Odes to Tools by Dave Bonta. Montreal: Phoenicia, 2009.
Reviewed by Noel Sloboda
In the chapbook Odes to Tools, Dave Bonta celebrates the contents of supply sheds everywhere: from planes to crowbars; from wire brushes to hand trucks; from claw hammers to plumb bobs. The inspired conceit of honoring traditional tools enables the author to look beyond the human lives that preoccupy so many contemporary poets, to focus instead on the implements used to shape such lives. While Bonta does not represent all of these implements with equal power, most of the poems in Odes to Tools are funny, intelligent, and memorable.
The strongest selections from this collection address the hard but rewarding work of making meaning—and not exclusively with hand tools. This stanza from “Ode to a Shovel” provides a good example:
I love groundbreaking,
holding the handle out like
a dance partner, momentarily solemn
until the first little hop
onto the top lip of the blade
We can easily imagine these lines relating to a first draft, for, like most poets, Bonta frequently comments on his craft.
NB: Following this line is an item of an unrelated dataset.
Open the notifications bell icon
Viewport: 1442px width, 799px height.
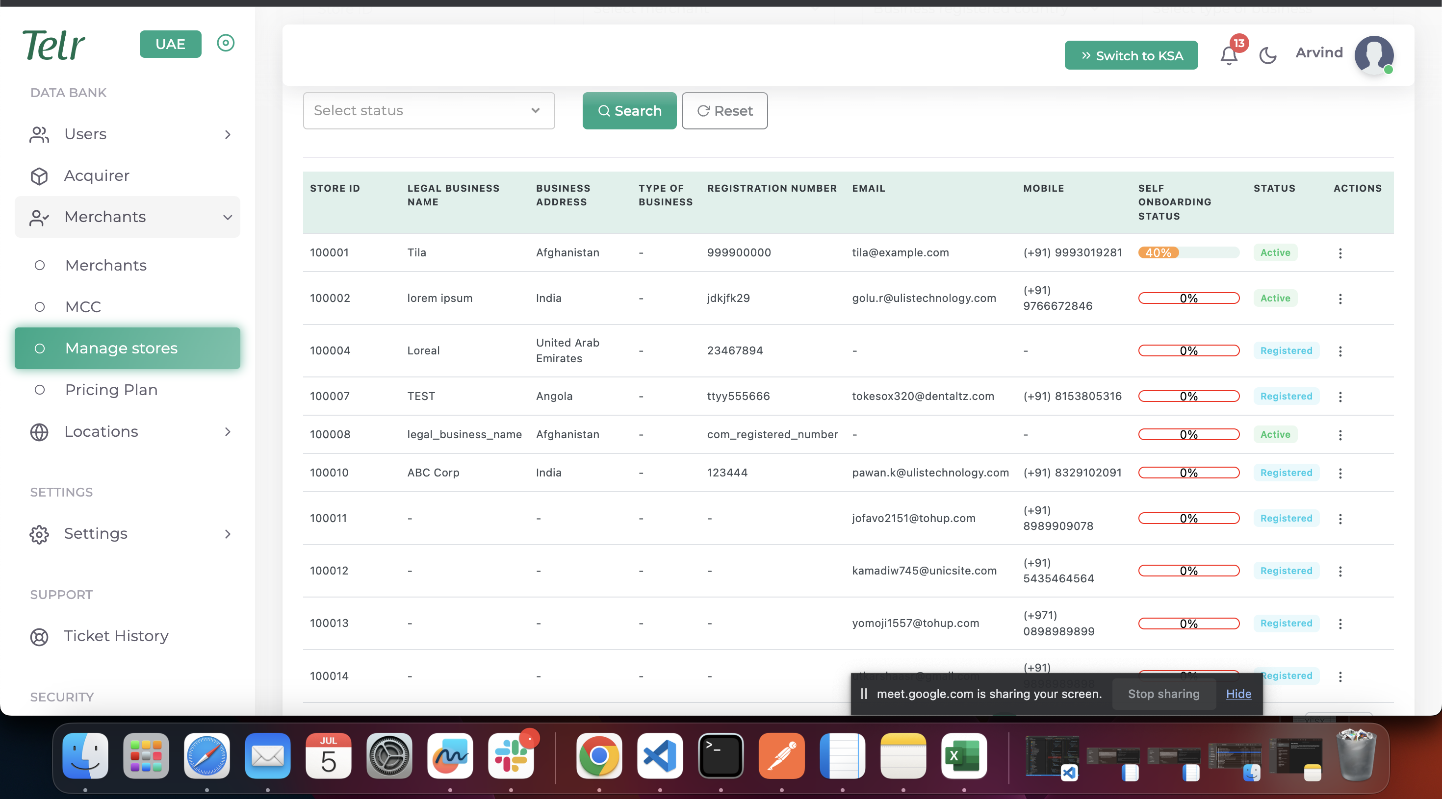(1229, 55)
His claw hammer “hop[s] / on its one flat foot,” and his spirit level “elicits a squint & a whistle / at whatever fails to fall into line” (emphasis added). However, when his poetry most resonates, it is not because of insights into the artistic process, but because we encounter real people endeavoring to use tools to impose order both on the physical world and on their own affairs. Consider the first stanza of “Ode to a Chalk Line Reel”:
The day after Bo Diddley died, I watched a carpenter stretch a line the length
of a board & give it a pluck: a diddley bow with no resonator, dry chalk
instead of a bottleneck slider’s glissando note. I’d been expecting blue, but
this line was red. The saw followed shortly with its howling eraser.
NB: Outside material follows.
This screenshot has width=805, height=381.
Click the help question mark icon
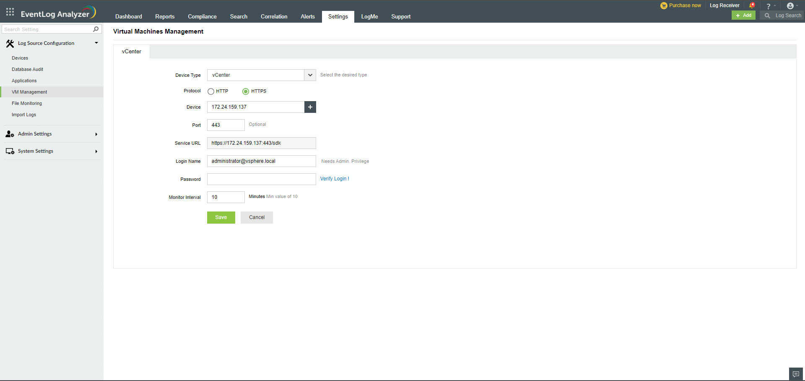769,5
By comparison, Bonta’s poems that center on personified tools, such as “Ode to a Socket Wrench” and “Ode to a Coping Saw,” are less immediate. They typically include strong figures (“Scissors with an overbite,” saws with “as many teeth / as a school of piranhas,” scythes that “huddle together / in corners”). However, as means without ends, they have less dramatic urgency than the poems that concern people using devices. In addition, the interplay between line and syntax in Bonta’s verse is not always as dynamic as it could be. In “Ode to a Shoehorn,” for instance, the speaker states that “A shoehorn’s a sort of / spoon-shaped chute / for the foot,” then later remarks “Boots are for those who toot their own horns.” Declarative sentences serve nicely for exposition, but they can flatten a poetic voice, even one enlivened by strong alliteration. Bonta is better when dealing with images, particularly in shorter works, such as the haiku-like series “Ode to Scissors.” Take these two selections:
A pair of old jeans —
I amputate both legs
with a pair of scissors.
The raccoon going through
the new trash on the riverbank
is delighted to find a shiny orphaned half
of a pair of scissors.
Or look at this stanza from “Ode to a House Jack”:
The hound under the porch
noses at the growing
hoard of sunlight
Such striking visuals appear in many, though not all, of Bonta’s work.
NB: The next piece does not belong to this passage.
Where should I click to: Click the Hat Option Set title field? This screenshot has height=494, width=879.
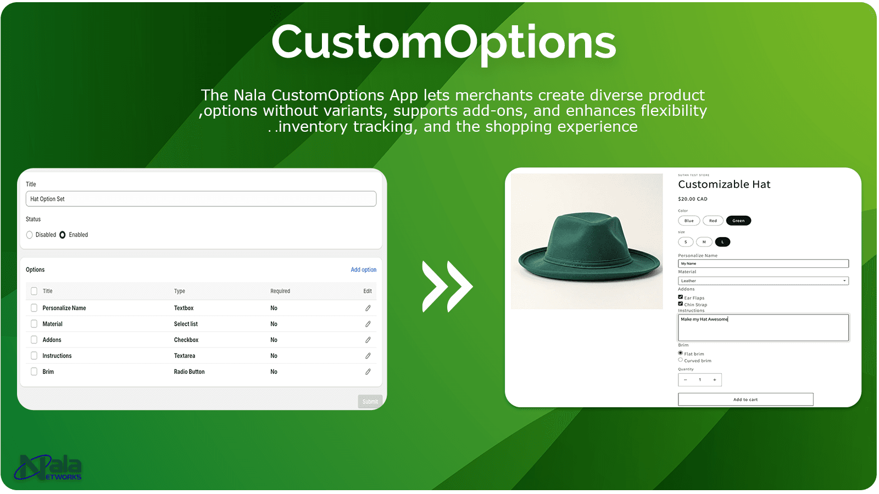[x=201, y=199]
Despite the occasional unevenness of this chapbook, Odes to Tools has a strong unifying vision. In almost all of his poems, Bonta dwells on conflicts between past and present. He observes how the hatchet that enjoyed regular employment “When we raised poultry” has fallen into disuse. And he sings a dirge for the magnetic screwdriver, which “might as well be / a relic from / the Mesozoic,” since “the power drill / with screwdriver bit / has replaced it.” Allusions to Frost and Williams similarly exploit tensions between “then” and “now,” while making a case for the implements of old, “Better than all power tools.” In the service of tradition, Bonta’s subjects not only make their own beautiful music but sometimes speak to one another. They make readers mindful of what might yet be made of the past, without calling up feelings of nostalgia. Given the force of Bonta’s vision and his cleverness, I enjoyed Odes to Tools, and I look forward to seeing what he builds next.
Noel Sloboda lives in Pennsylvania, where he teaches at Penn State York and serves as dramaturg for the Harrisburg Shakespeare Company. He is the author of the poetry collection Shell Games (sunnyoutside, 2008) and the chapbooks Stages (sunnyoutside, 2010) and Of Things Passed (Finishing Line Press, 2010).